##### Excerpt to read

So, my masters, one mystery begets two. That the imagination of young Russell Kirk was fed by this tale seems certain for he told me the story; but whether it was Halliburton who spurred his wanderlust here and in other ways remains undisclosed, perhaps until the sage can tell us himself from that cosy inn in the hereafter. Of the mysterious Khevsoors more is revealed since Halliburton’s day (and a four-minute documentary is here), although scepticism centres on the likelihood of them joining Crusades from the remote Caucasus and their possible descent from European knights.

richard halliburton

The much-reduced Khevsureti (Halliburton’s Khevsoors) may number no more than a thousand today. They lead hard-scrabble lives in two remote mountain defiles in the furthermost north-eastern corner of Georgia, one named Pirikita (or Thither) Khevsureti and Piraketa (or Hither) Khevsureti. From there their grandfathers and great-grandfathers marched into 1915 Tiflis/Tbilisi to volunteer for the First World War.

No one looked into their alleged German vocabulary since Halliburton, but the Georgian national cloak, called a chokha, resembles a similar garment that Afghan Pushtoons call a chogha (Eastern Pushtu contains many Turkish and Persian words). Khevsureti armour, from Halliburton’s day, looks Persian or Turkish to me and not European (but I cannot study the chainmail links from old photographs). Their traditional weapons look Turkic, from the chunky stocks and miquelet locks on muskets to the distinctive crooked handles on their kilij sabres. Their small shields or bucklers, usually used for punching the face of an enemy while you stabbed him, were commonplace from the Georgia to the Middle East and across India via Iran. Such medieval-inspired armour and weaponry, made into the late 19th Century, can still be found in mountain villages from the Caucasus to the Himalayas. So their 1915 gear was likely far more modern than medieval, regionally-crafted rather than European, and Halliburton was no expert in these matters. But Khevsureti physical culture and their odd few words may be mere imports; if on this evidence you dismiss the romantic legend you may be rash.

The Khevsureti speak a dialect of Georgian; itself an ancient Kartvelian language which is unrelated to anything Indo European, and is likely much older, so it may just be a very distant cousin to Basque and Etruscan. Linguistically, they aren’t Persians or Europeans, Semites or Turks.

##########
##### Provided information

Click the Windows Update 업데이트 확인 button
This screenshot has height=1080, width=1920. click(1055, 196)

##########
##### Provided information

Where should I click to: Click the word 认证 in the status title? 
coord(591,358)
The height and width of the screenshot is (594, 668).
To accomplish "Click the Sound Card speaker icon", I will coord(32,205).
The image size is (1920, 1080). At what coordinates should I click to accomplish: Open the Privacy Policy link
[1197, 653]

##########
##### Provided information

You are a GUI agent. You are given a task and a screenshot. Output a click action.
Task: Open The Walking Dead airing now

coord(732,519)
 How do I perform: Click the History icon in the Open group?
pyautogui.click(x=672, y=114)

##########

Task requirements.
Reproduce the part of the passage on the Khevsureti starting at "richard halliburton" and ending at "First World War.". The rows come from a different source than the passage on the Khevsureti.

Result below.
richard halliburton

The much-reduced Khevsureti (Halliburton’s Khevsoors) may number no more than a thousand today. They lead hard-scrabble lives in two remote mountain defiles in the furthermost north-eastern corner of Georgia, one named Pirikita (or Thither) Khevsureti and Piraketa (or Hither) Khevsureti. From there their grandfathers and great-grandfathers marched into 1915 Tiflis/Tbilisi to volunteer for the First World War.